Là encore, se manifeste avec éclat l’impuissance de la raison. Mais il y a mieux. Car cette impuissance se retrouve également dans un domaine où il était légitime de supposer que cela était tout à fait exclu, à savoir en mathématiques. Car les mathématiques sont la science de la démonstration et celle-ci n’a recours qu’à la seule raison afin d’établir ses conclusions. Pourtant, nous savons que tout système mathématique est de nature axiomatique ce qui signifie qu’il doit posséder pour points de départ de ses démonstration des propositions premières qui sont pour leur part indémontrables. Ce paradoxe est déjà un premier accroc à la toute-puissance de la raison.
De plus, depuis 1930, nous savons avec le théorème d’incomplétude de Gödel, qu’un système axiomatique contient des propositions vraisemblablement toujours vraies sans que nous puissions le démontrer. C’est le cas de la conjecture de Goldbach qui affirme que tout nombre pair à partir de 4 est égale à la somme de deux nombres premiers, c’est-à-dire deux nombres qui ne sont divisibles que par eux-mêmes ou par un.

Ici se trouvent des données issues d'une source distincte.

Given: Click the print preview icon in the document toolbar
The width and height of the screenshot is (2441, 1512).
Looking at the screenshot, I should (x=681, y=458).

Cette conjecture a été vérifiée à ce jour jusqu’à 1018.. Ainsi, même en mathématiques, la raison peut être mise en échec.
L’impuissance de la raison est encore plus patente lorsqu’il s’agit de certaines questions d’ordre métaphysique. Nous n’évoquons même pas son éventuelle utilisation illégitime à l’image de Kant. Il s’agit ici de domaines qui s’avèrent manifestement étrangers à ce qui est rationnel. C’est le cas lorsque nous réfléchissons sur la notion de temps. St Augustin a formulé à ce propos des remarques décisives dans les «Confessions»: «(Existe-t-il) une idée plus familière et mieux connue que l’idée de temps?...Or qu’est-ce que le temps? Quand personne me le demande, je le sais; dès qu’il s’agit de l’expliquer,je ne le sais plus...Le passé et l’avenir, comment sont-ils, puisque le passé n’est plus et que l’avenir n’est pas encore? Le présent même, s’il était toujours présent, sans se perdre dans le passé, ne serait plus le temps; il serait éternité».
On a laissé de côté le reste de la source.